After Calif. numbers, diversity advocates need to speak up

NO WRITER ATTRIBUTED

In the year 2023, when this year's seniors return for their 25th reunion and recall the glory days of their Harvard experience, the diversity of background, culture, opinion and upbringing distributed among their peers will be foremost in their minds. Diversity is the apotheosis of today's Harvard experience--nay, of today's educational experience.

But in the courts of law and public opinion, the opponents of affirmative action and diversity are winning a battle against these programs. Our nation's institutions of higher learning are being stripped bare of the diversity that makes the college experience so rich. Minority representation at the University of California at Berkeley fell from 23.1 percent in 1997 to 10.4 percent in 1998. The Los Angeles campus saw similar declines, despite having more minority applicants with strong academic credentials than in previous years.

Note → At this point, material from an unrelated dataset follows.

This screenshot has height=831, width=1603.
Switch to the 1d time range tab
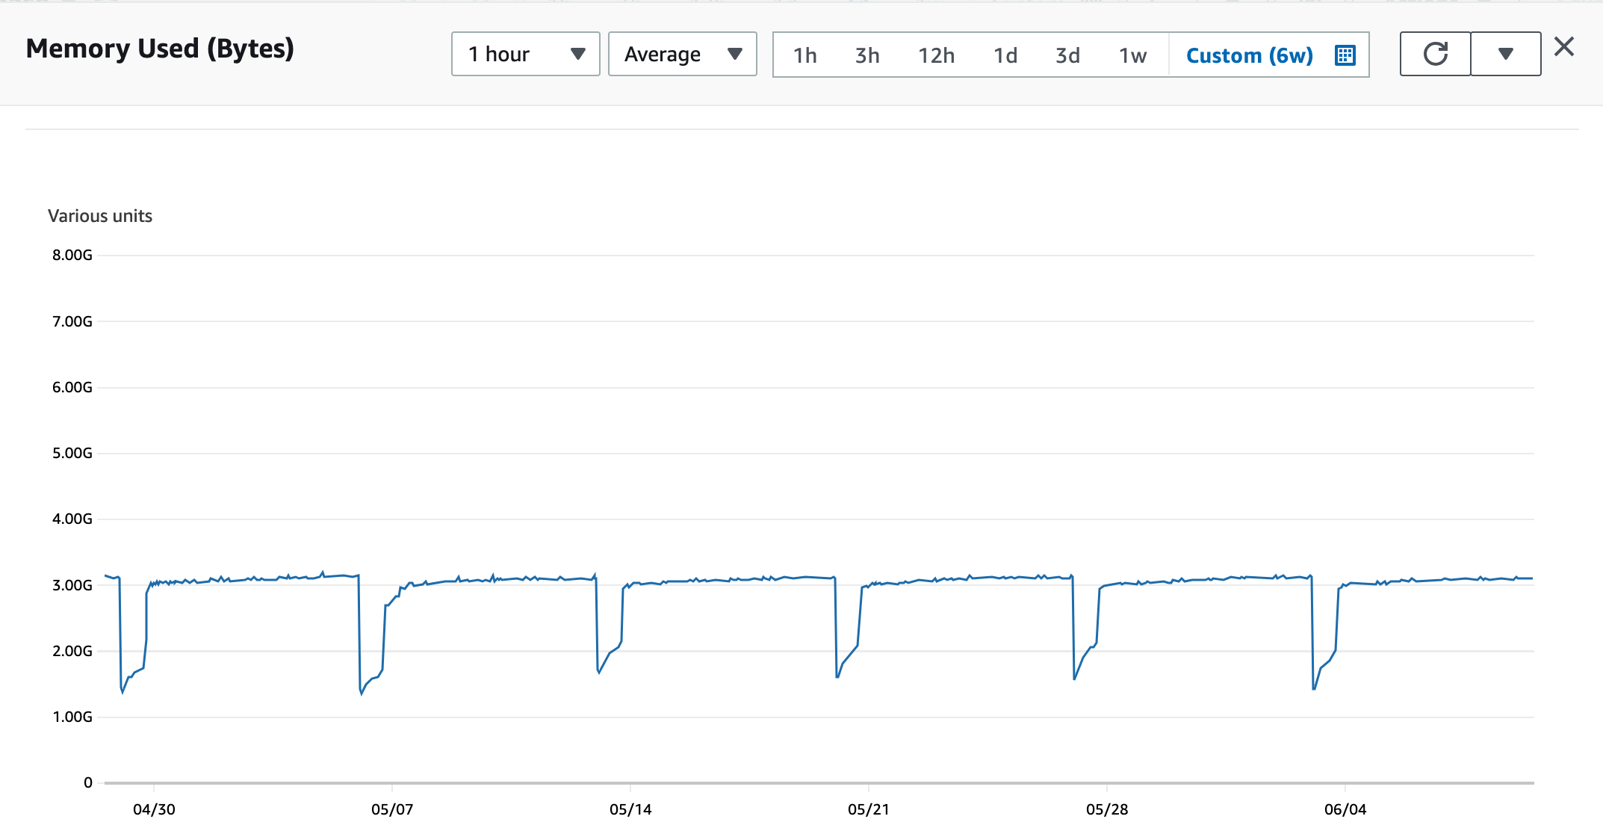pos(1005,54)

Affirmative action has not been without its problems: The racial divisions and separate standards used have been problematic and at times shameful. However, the principles stand.

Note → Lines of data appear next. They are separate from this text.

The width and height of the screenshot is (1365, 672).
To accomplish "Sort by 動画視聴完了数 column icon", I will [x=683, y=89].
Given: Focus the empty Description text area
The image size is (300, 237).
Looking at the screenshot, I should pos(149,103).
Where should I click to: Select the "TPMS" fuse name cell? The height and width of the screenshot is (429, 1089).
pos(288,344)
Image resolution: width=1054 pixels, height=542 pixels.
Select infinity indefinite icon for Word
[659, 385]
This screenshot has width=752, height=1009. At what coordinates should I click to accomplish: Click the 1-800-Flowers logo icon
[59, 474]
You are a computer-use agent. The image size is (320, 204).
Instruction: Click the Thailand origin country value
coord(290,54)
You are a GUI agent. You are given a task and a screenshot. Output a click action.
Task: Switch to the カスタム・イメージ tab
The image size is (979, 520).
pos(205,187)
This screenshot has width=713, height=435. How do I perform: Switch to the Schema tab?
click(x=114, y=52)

What is to be done? First, the justifications for diversity and affirmative action must be clarified, publicized and affirmed. The traditional defense of diversity efforts--one that once held up in court though now has only questionable standing--is utilitarian. "Diversity is not an end in itself, or a pleasant but dispensable accessory. It is the substance from which much human learning, understanding and wisdom derive. It offers one of the most powerful ways of creating the intellectual energy and robustness that lead to greater knowledge," Neil L. Rudenstine wrote in his 1996 President's Report.

Legally potent, this argument is often flaunted in higher education, for the moral justification of diversity lacks the popularity it once held, but this rationale is still important. Colleges and universities are gateways to elite society. Education is the key that grants one access to privilege, to standing, to power. Universities therefore have a moral obligation to swing wide their doors and extend to those who have historically been missing from this elite an opportunity to change this situation.

We applaud our peers at Harvard and at more than 70 other colleges and universities who rallied on the Day of Action to preserve affirmative action. Further, we urge Rudenstine to continue to use (and use more) his bully pulpit, explaining the defense for affirmative action in a way that only a well-respected member of the academy can. All affirmative action efforts must also start earlier in Head Start, elementary, junior high and high school. More resources must be put to basic education and motivation, teacher salaries and basic supplies.

If we do not, the anti-affirmative action hailstorm will continue to roll on, downing more and more centers of higher learning with them. "I sort of feel the nation is asleep [on this issue], and the consequences will be deep, profound, terrible and long-lasting," Rudenstine said. We must all wake up, or we will return in 2023 to find Harvard a very barren place. Though Harvard's diversity system is not the same as the affirmative action system of the University of California, it can still be affected by a national change in policies.